All the code and configuration files used in this post can be downloaded from our git repository.
PREREQUISITES
The first prerequisite is to install Docker on a Linux machine where we will execute the LeanXcale database by following the instructions on their website. This post has been tested using Docker version 18.09.7 for client and server, and version 1.39 for the API version. This can be verified by running:
docker version
The output will be similar to:Client:
Version: 18.09.7
API version: 1.39
Go version: go1.10.4
Git commit: 2d0083d
Built: Fri Aug 16 14:19:38 2019
OS/Arch: linux/amd64
Experimental: false
Server:
Engine:
Version: 18.09.7
API version: 1.39 (minimum version 1.12)
Go version: go1.10.4
Git commit: 2d0083d
Built: Thu Aug 15 15:12:41 2019
OS/Arch: linux/amd64
Experimental: false
To obtain a LeanXcale Docker image, you may contact me following the information provided at the end of this article.

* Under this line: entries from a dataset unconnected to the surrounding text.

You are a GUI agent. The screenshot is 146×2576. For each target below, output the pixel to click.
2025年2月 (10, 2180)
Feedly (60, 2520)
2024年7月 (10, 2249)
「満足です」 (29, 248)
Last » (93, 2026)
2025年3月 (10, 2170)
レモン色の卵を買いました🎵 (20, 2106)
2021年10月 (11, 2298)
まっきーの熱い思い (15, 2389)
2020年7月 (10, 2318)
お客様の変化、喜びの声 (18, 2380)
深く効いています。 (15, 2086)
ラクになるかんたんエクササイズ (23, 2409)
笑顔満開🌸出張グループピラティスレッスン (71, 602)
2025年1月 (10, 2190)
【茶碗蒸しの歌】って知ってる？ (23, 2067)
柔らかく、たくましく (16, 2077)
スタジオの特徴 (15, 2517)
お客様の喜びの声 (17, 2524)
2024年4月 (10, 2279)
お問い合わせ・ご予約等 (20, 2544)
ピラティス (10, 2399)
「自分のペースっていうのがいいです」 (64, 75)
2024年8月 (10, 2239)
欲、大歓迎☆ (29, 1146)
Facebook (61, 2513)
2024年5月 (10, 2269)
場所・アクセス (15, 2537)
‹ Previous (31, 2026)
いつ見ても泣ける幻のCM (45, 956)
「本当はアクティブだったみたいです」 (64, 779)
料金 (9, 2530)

Also, you must install the LeanXcale SQLAlchemy Python driver, which can be downloaded from our website. Instructions on how to install is available in our post on sentiment analysis on tweets.
STANDALONE ENVIRONMENT
The most straightforward way of starting a LeanXcale database is in a Docker container. In this way, we spin up all LeanXcale components in the same Docker container and start the integration with our application without worrying about distribution and partitioning the data.
First, a little context for those not familiar with Docker images and containers. Docker containers are executable software packages that include everything necessary to run an application. So, using containerized applications avoids the process of installing required dependencies and fixing installation errors by making these applications platform-independent, as everything required is shipped in the container. The following figure illustrates the architecture of containerized applications.
Fortunately, there is a LeanXcale docker image available and ready to go. From this image, a container is created at runtime, and a LeanXcale database is also initiated. To start a LeanXcale container, two things must be considered:
1) Network configuration. By default, Docker creates a bridge network, which is a good option for standalone containers that run on the same machine. Technically, a bridge can be a hardware or software piece that forwards traffic between two network segments. For our interest, we use this default network configuration forwarding port 1522 with the -p option, which is the port used by the query engine. So, this is the port we will use for our SQL, JDBC, and SQLAlchemy, for example.
2) The container must be run in the detached mode using the -d option.
So, to start the LeanXcale database in a container, we run:
docker run –name leanxcale_container -p 1522:1522 -d gitlab.lsdupm.ovh:5000/leanxcale:latest
To check that LeanXcale started correctly, we execute an admin command to check the status inside our Docker using the Docker exec functionality. We should see an output like the following.
docker exec leanxcale_container /lx/LX-BIN/bin/lxConsole 3
EXAMPLE APPLICATION
Once LeanXcale is running, we execute an application using the SQLAlchemy driver. I provide a simple code snippet to test that everything is working. For the installation of the LeanXcale SQLAlchemy driver, please read this section in our Documentation.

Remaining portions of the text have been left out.